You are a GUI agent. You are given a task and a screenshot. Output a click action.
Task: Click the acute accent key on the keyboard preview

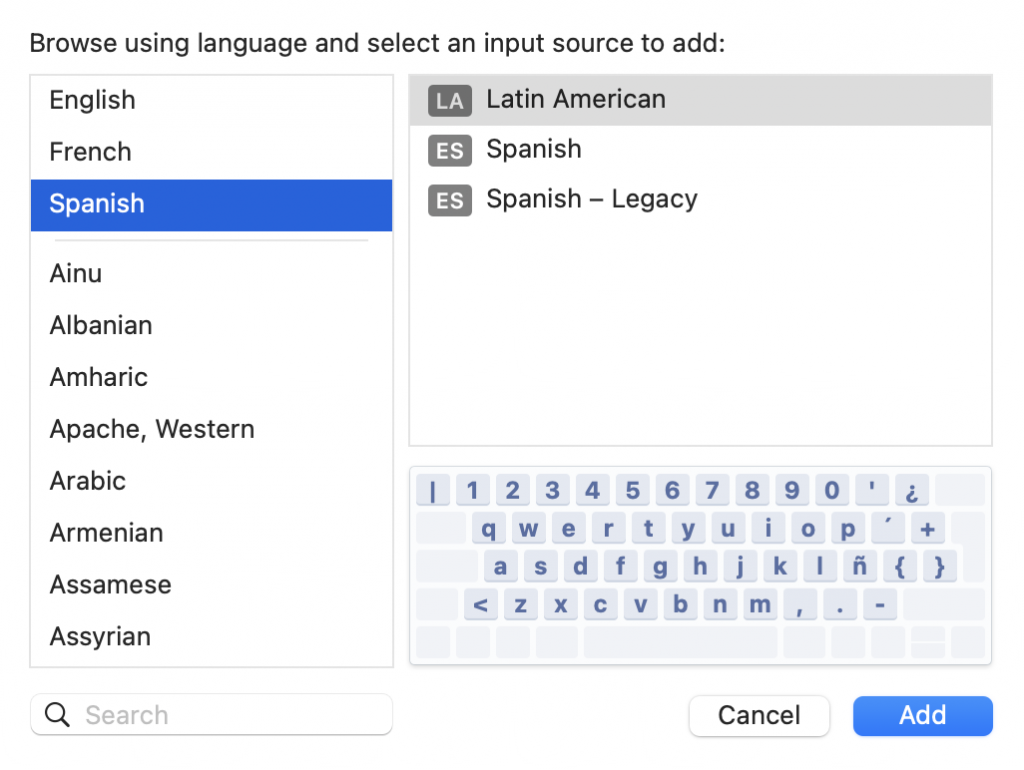887,528
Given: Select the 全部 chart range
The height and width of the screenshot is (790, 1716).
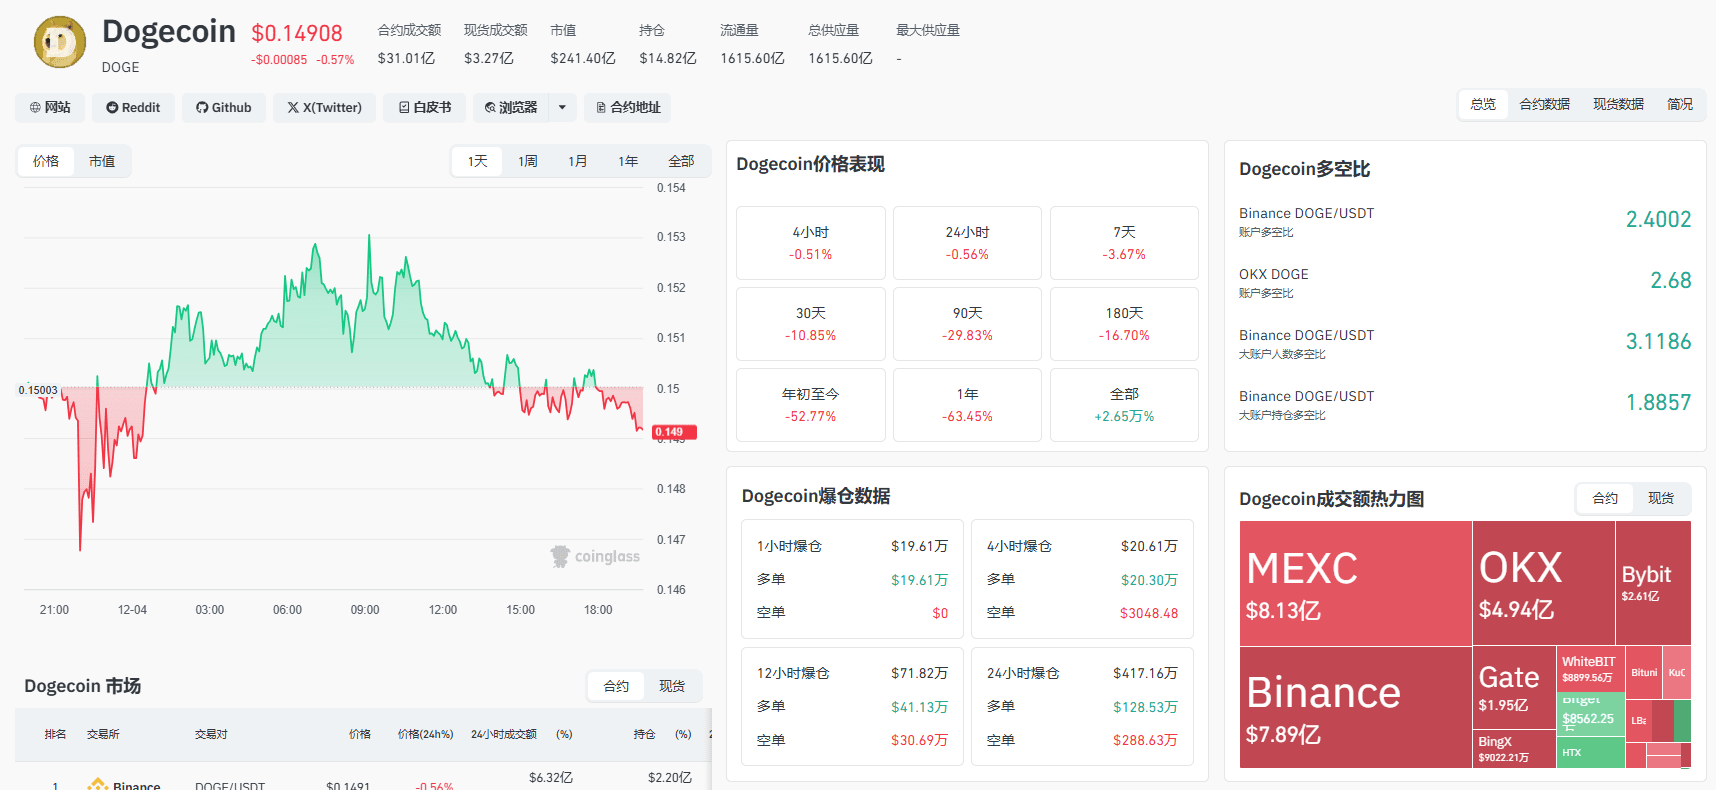Looking at the screenshot, I should coord(681,161).
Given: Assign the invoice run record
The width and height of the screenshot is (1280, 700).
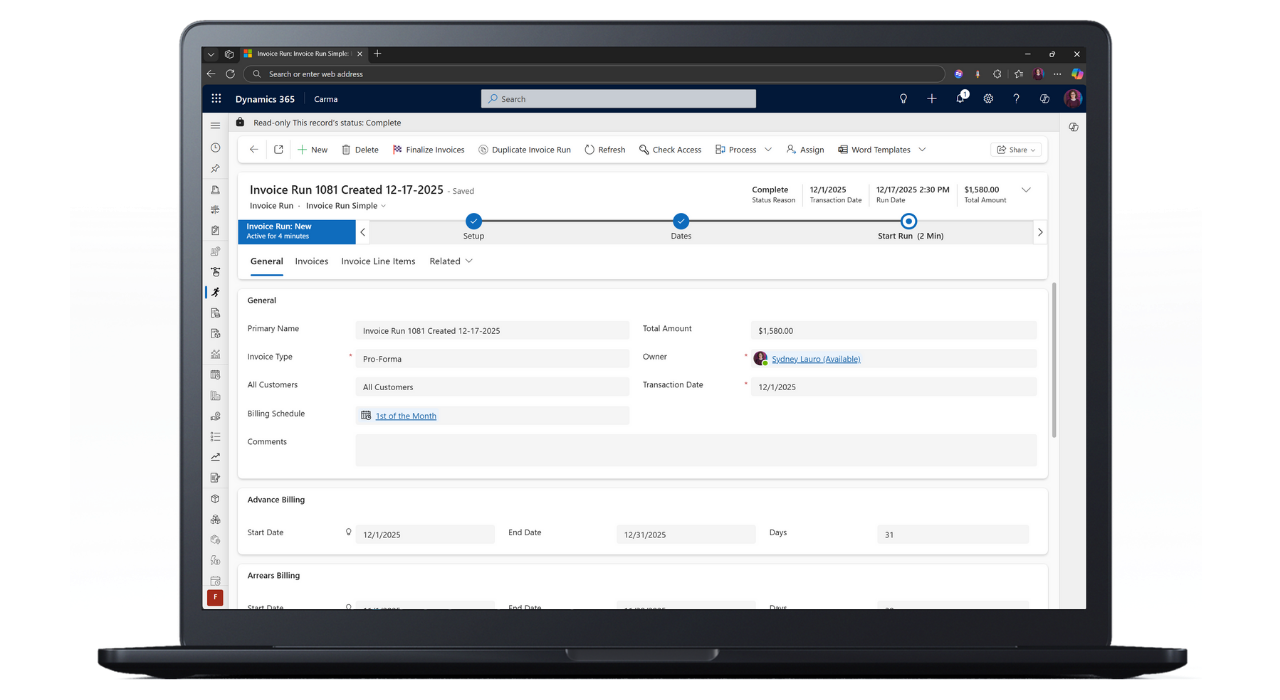Looking at the screenshot, I should (805, 149).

> **WHAT TO PRODUCE**
Express the entries from the start through the line containing "Looking at the screenshot, I should coord(681,161)." as a two-column CSV with the header request,answer. Each request gets one row: its text in one quoted field, its answer in another, with line breaks changed to spaces and the pictures left out.

> **FINISHED ANSWER**
request,answer
"You are a GUI agent. You are given a task and a screenshot. Output a click action. Task: Click the acute accent key on the keyboard preview","887,528"
"Given: Select the 全部 chart range The height and width of the screenshot is (790, 1716).","Looking at the screenshot, I should coord(681,161)."